Sou, intransigentemente, a favor do debate de ideias. Nas primeiras eleições que me recordo do nosso Clube, que datam de 1984, a disputa eleitoral foi entre o eterno presidente João Rocha e Marcelino de Brito. Fui ver a campanha de ambos, para melhor saber o que estava em equação quanto às propostas que tinham para oferecer.
Sempre, desde que sou Associado, faz no tempo cinco décadas decorridas, me interessei, como tantos de vós, pela vida activa do nosso Clube. Existiram eleições mais intensamente disputadas, sinónimo da democracia e pluralidade de opiniões da nossa centenária instituição, outras em que houve candidatos únicos e até presidentes cooptados.
A nossa História de quase 120 anos de Esforço, Dedicação, Devoção e Glória, começou com Alfredo Augusto das Neves Holtreman (Visconde de Alvalade) na presidência, decorria o já longínquo ano de 1906.
Desde então tivemos presidentes cujo denominador comum foi o de tentar dar o seu melhor pelo Sporting Clube de Portugal.

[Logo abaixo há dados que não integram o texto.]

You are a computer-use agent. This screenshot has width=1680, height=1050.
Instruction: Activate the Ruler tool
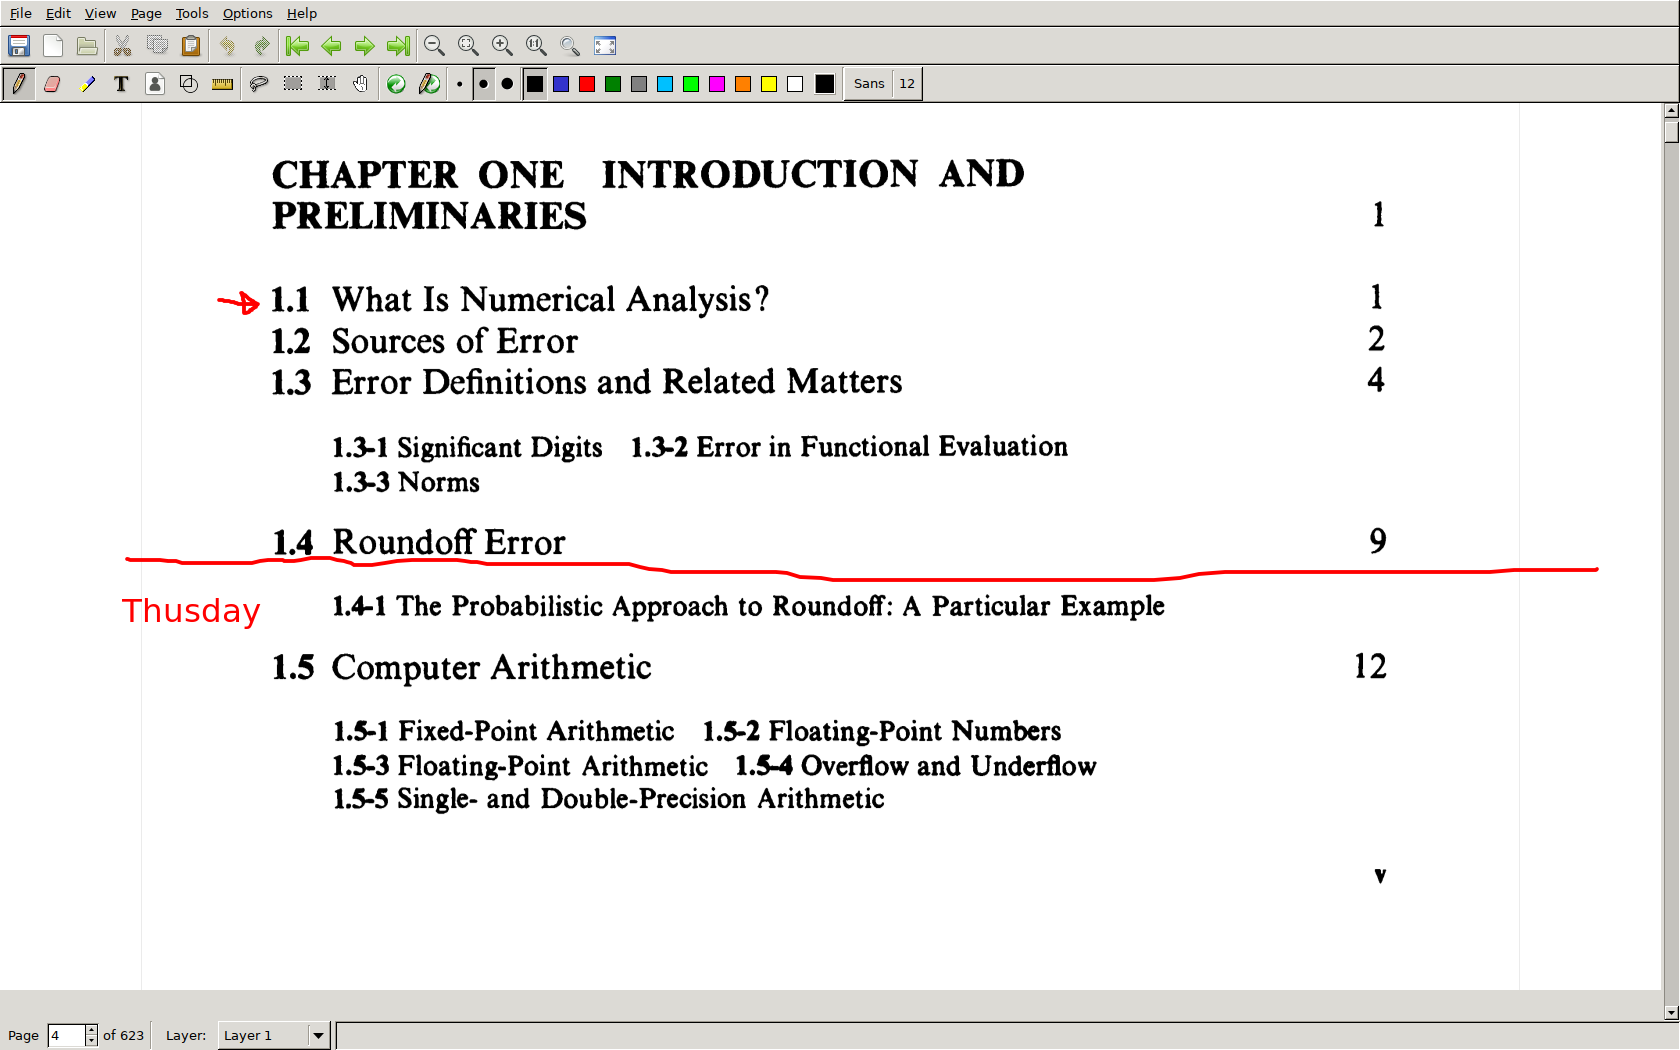click(222, 84)
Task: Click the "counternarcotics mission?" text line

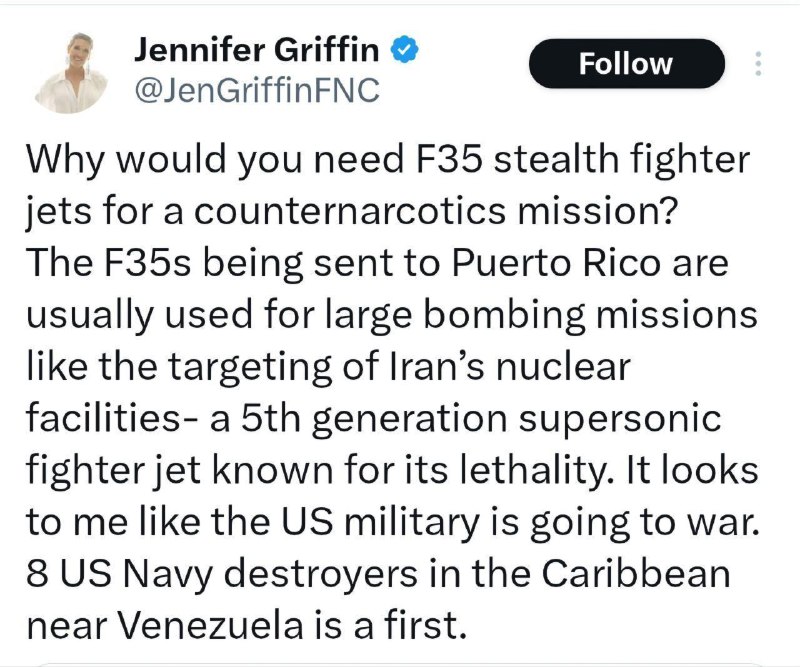Action: click(435, 210)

Uns conseguiram-no melhor do que outros. De uns, guardo inevitavelmente melhores recordações do que de outros. Afinal, quem como eu vive tão proximamente o Clube, era impossível que assim não fosse.
Fui crítico de presidentes e presença regular em assembleias gerais onde exprimi a minha opinião sempre respeitosamente. Mas uma coisa sempre me preocupou acima de tudo. O Sporting Clube de Portugal. Porque esse viverá ad eternum, enquanto todos nós, pela indelével marca do tempo, passamos. Desde presidentes até ao mais anónimo dos Associados, mas não menos Sportinguista.

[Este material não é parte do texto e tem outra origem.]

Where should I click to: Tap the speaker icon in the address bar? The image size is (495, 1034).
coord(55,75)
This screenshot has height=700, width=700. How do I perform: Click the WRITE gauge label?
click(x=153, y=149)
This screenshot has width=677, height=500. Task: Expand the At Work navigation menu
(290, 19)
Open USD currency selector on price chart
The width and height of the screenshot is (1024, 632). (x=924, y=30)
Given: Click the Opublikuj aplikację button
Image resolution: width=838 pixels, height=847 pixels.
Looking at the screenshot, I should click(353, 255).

Agora, no próximo sábado, o Pavilhão João Rocha será o palco das eleições entre o actual presidente Frederico Varandas, um homem que tem obra feita e que nos devolveu a alegria das conquistas, das poucas vezes que com ele convivi, sempre foi cordato para comigo, como aliás é seu timbre, e Bruno Sorreluz, que conheço desde criança, quando jogou basquetebol no Sporting CP, era eu dirigente da modalidade, e que também sempre foi cordato para comigo.
Os Sportinguistas decidirão, daqui a 48 horas, o rumo que querem dar ao Clube.
Eu irei depositar os meus 11 votos, com uma inequívoca certeza. Quem ganhar será o "meu" presidente. O presidente do Sporting Clube de Portugal!
P.S 1 - Apesar do empate fora de horas em Braga, o sonho do "Tri" continua em aberto. Desistir é para os fracos. Nós ainda acreditamos que é possível.
P.S 2 - A cidade italiana de Pesaro espera pelo Sporting Clube de Portugal na final four da UEFA Futsal Champions League. Mais uma vez presentes com o objectivo de ganhar. Somos uma enorme referência também nesta modalidade.